James and the dogfish wrestled briefly, until he managed to get his hook free and flung the fish back into its element.
‘Some folks like to eat them,’ I told him. ‘In Dublin that would cost you a fiver. Rock salmon, they call it; sounds much more appetising than dogfish, doesn’t it. All the chippers sell it – rock salmon and chips, seven or eight euros.’
James was appalled. ‘Them? They eat Them? Dirty things – the doggies, not the Dubs. Scavengers of the sea, that’s what they are, and no good for anything.’
He threaded more bait on his hook and cast out to the same area. Almost immediately his rod tip pulled down and gave that familiar slow nod. I already knew what was there. James wasn’t so sure. ‘Its a cod this time, a cod, for a certainty...’
As he pulled his catch ashore it came to the surface with that same weak wriggling motion, stared at him bleakly as he swung it to hand and rubbed at his wrist in the same manner as the one before. He looked at it dubiously. ‘They eat them, you say?’
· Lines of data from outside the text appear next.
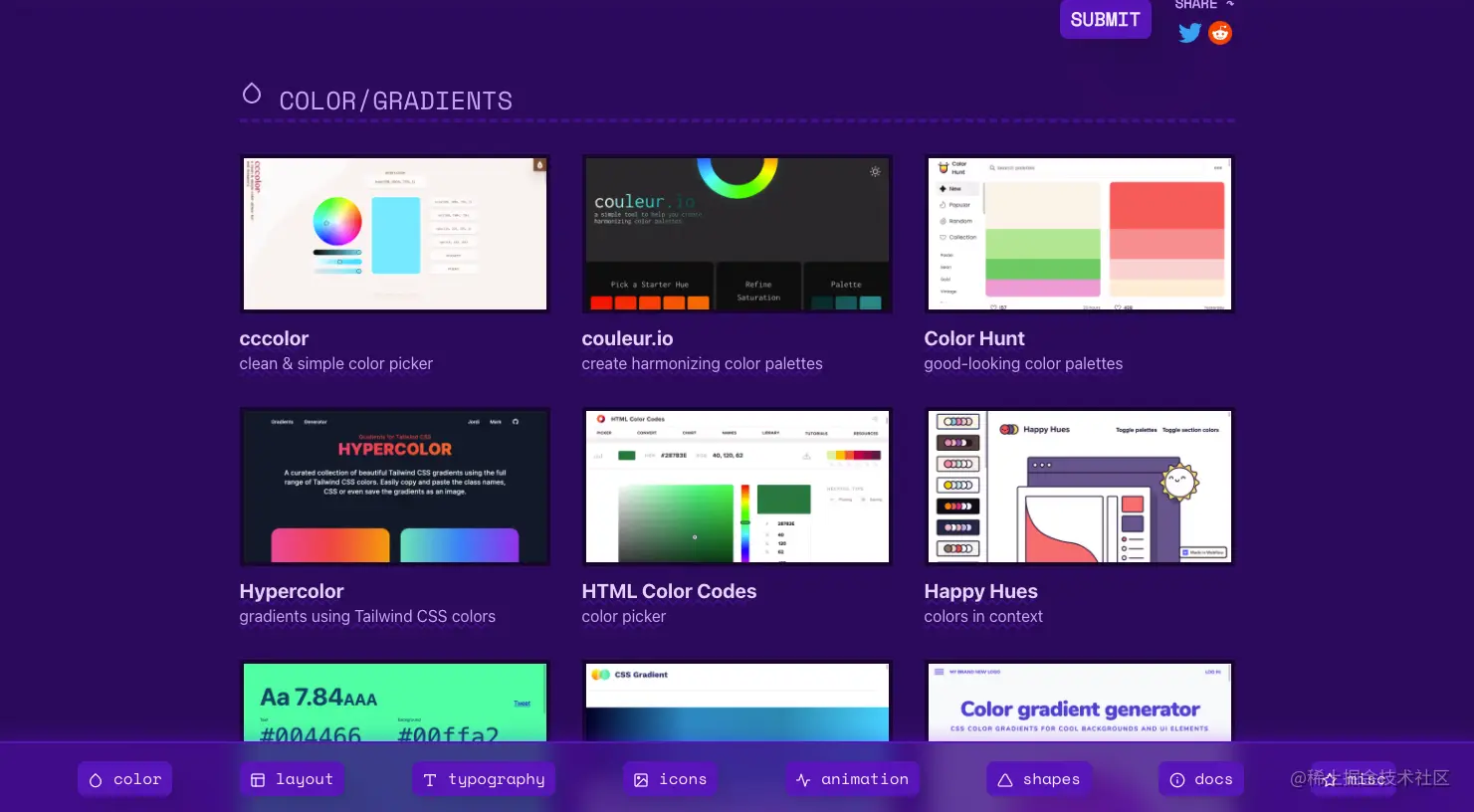
Task: Select the color droplet icon in bottom nav
Action: [x=95, y=779]
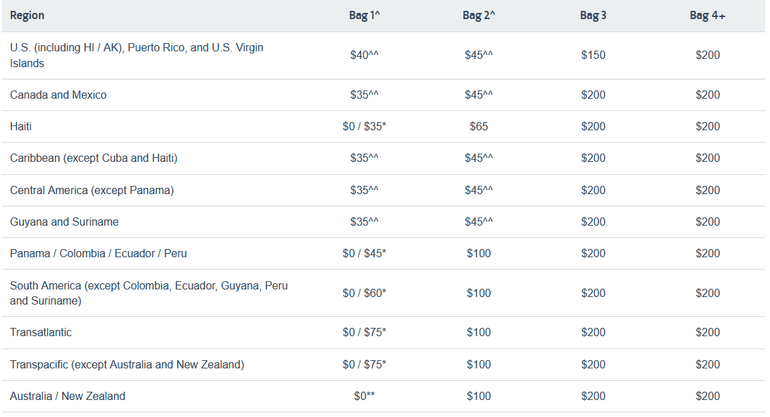The width and height of the screenshot is (770, 417).
Task: Click the $0 / $45* Bag 1 fee cell
Action: click(x=364, y=254)
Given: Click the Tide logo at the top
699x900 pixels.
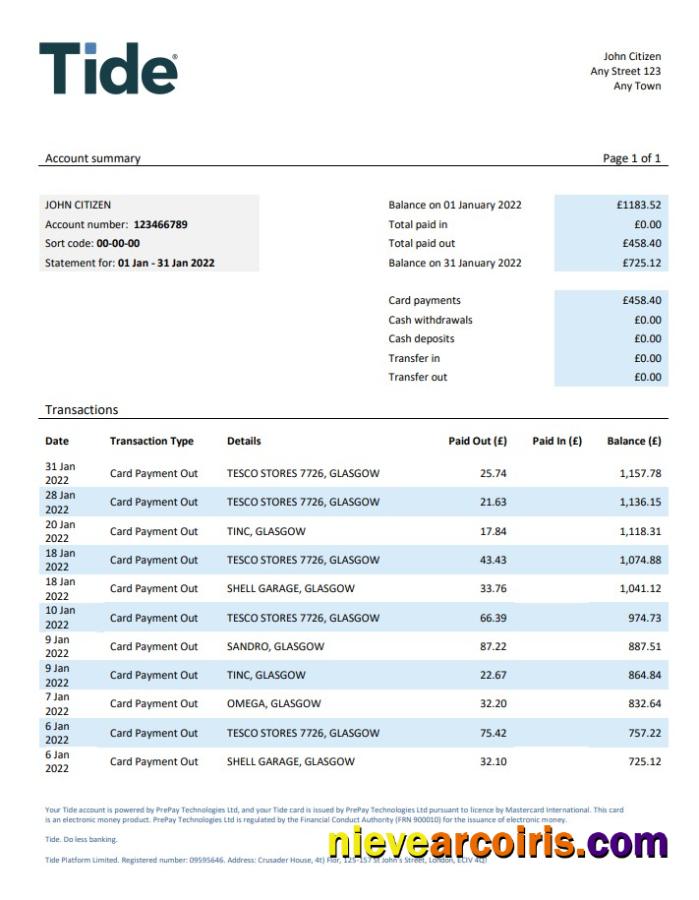Looking at the screenshot, I should click(x=108, y=68).
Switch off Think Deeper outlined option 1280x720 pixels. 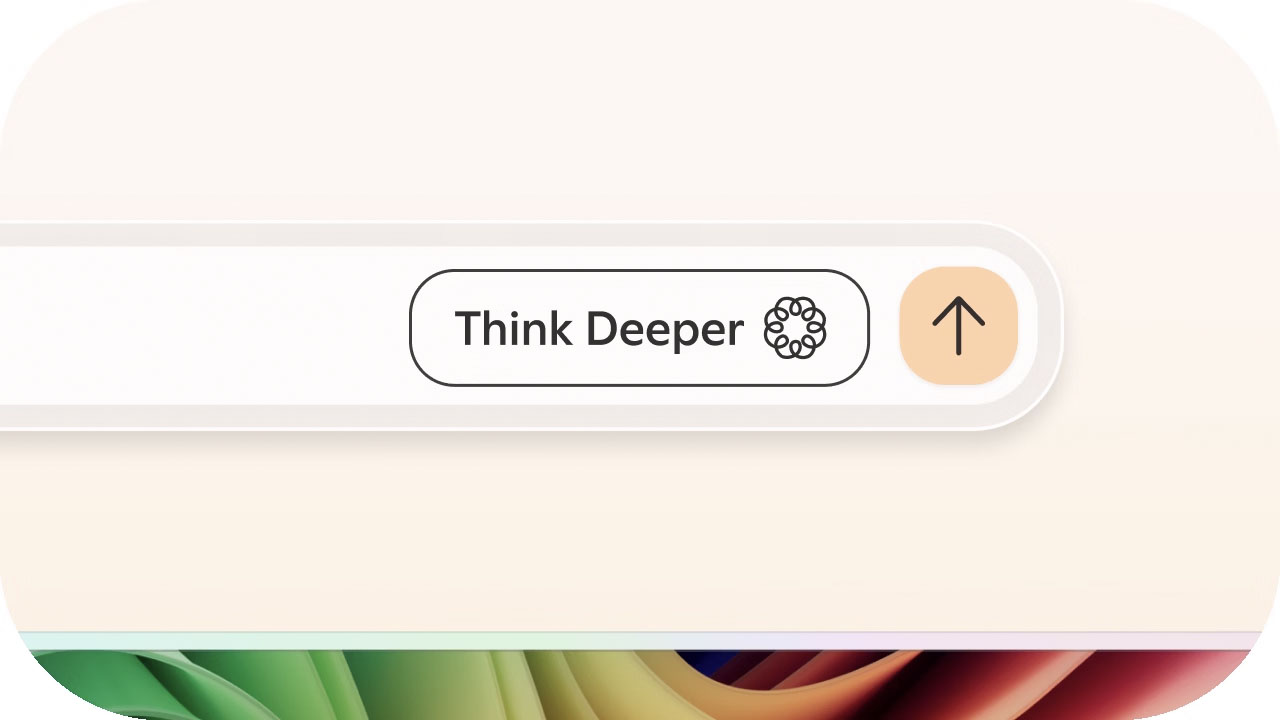(x=639, y=328)
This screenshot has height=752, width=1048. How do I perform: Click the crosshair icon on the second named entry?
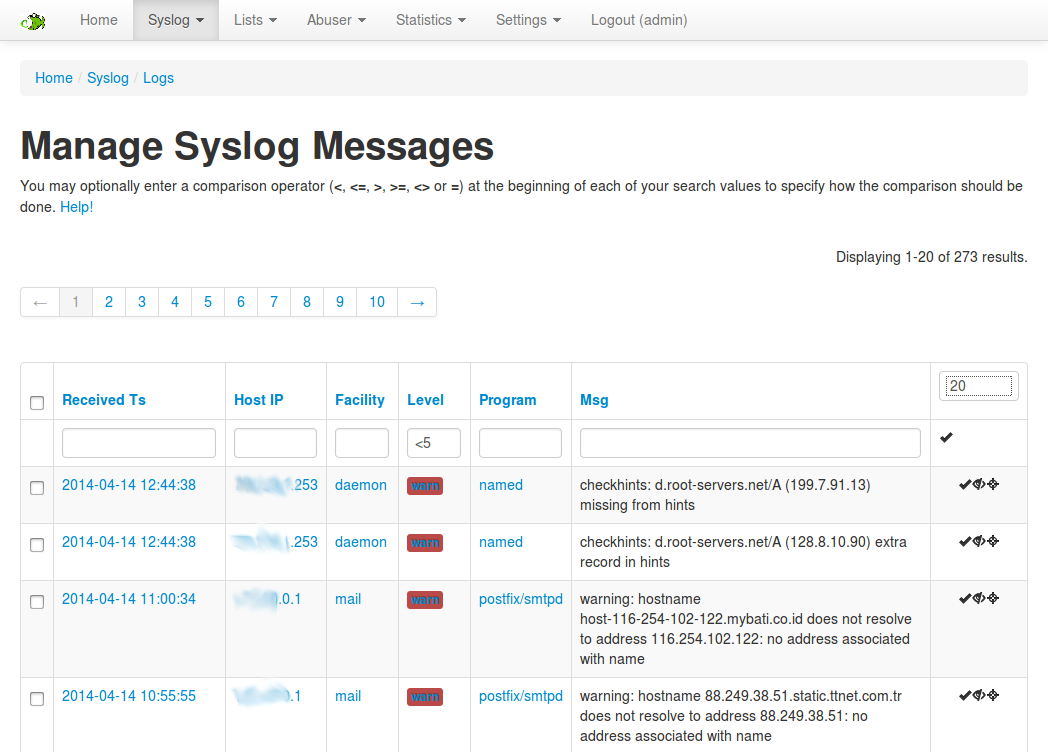[x=991, y=541]
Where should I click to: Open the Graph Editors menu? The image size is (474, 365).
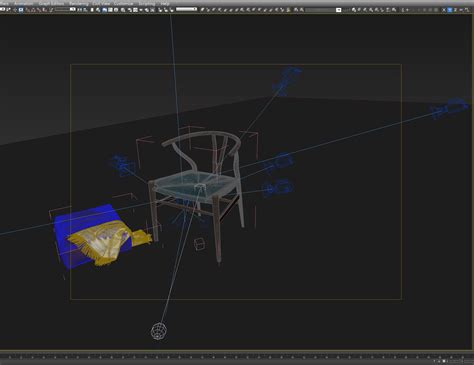pyautogui.click(x=51, y=3)
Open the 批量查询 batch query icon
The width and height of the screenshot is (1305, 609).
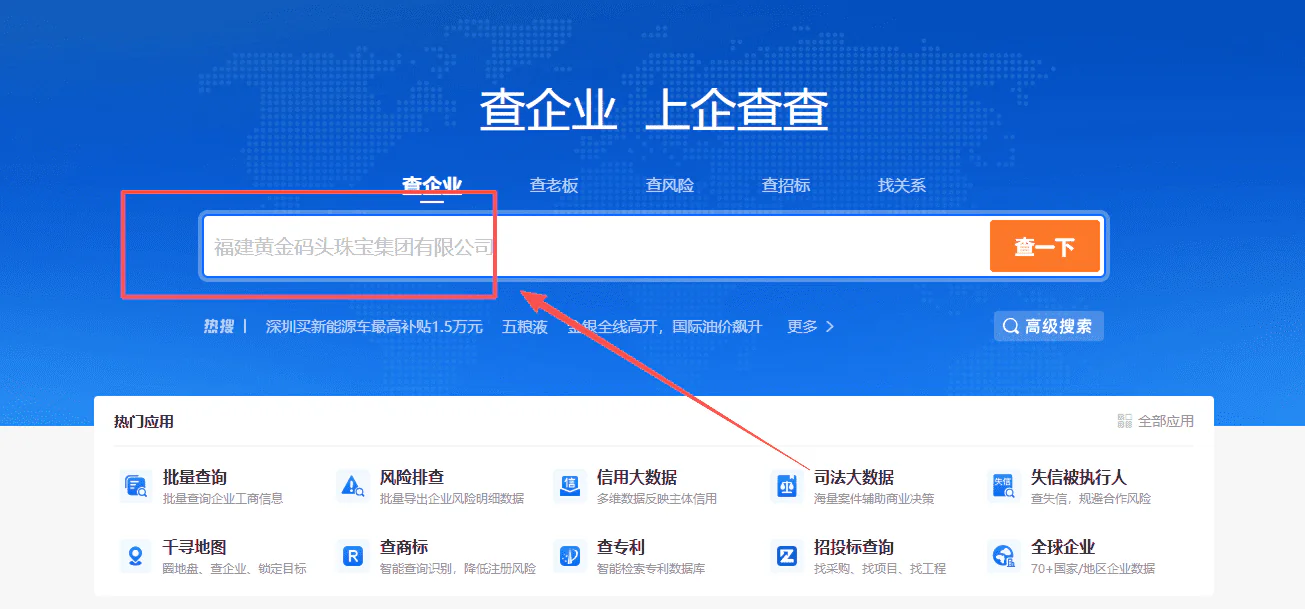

The fish stared at him and blinked. Dogfish are the only fish I know that actually blink. Their eyes are deep brown, soft and friendly. They speak, or nearly do. ‘Please, don’t hurt me,’ they implore. I remember the first time I took one home. When I whacked it over the head with a length of wood it merely closed its eyes momentarily, then gave me a reproachful look, as if to ask ‘Why?’
‘They do eat them, but they’re impossible to kill. All you can do is wait for them to die. It’ll probably happen by the morning.’
That was too much for James. He let his fish live, dropping it head first from the side of the pier and watching it swim languidly away. Out of water dogfish might not be much to look at, with their large head, toothy jaws and rough skin scraping as they writhe on the floor, but just watch them in their element! Water-perfect, sleek, almost balletic, they are much better left in the sea where they belong, rather than gasping at the back of the fridge for twenty-four hours before finally expiring.
These are actually members of the shark family, and as such have no real bones, just one central cartilage that runs the length of the body. Their flesh is bland, but can be made to taste of batter, or salt and vinegar.
We caught more than we could count. ‘Why are there so many?’ James wanted to know.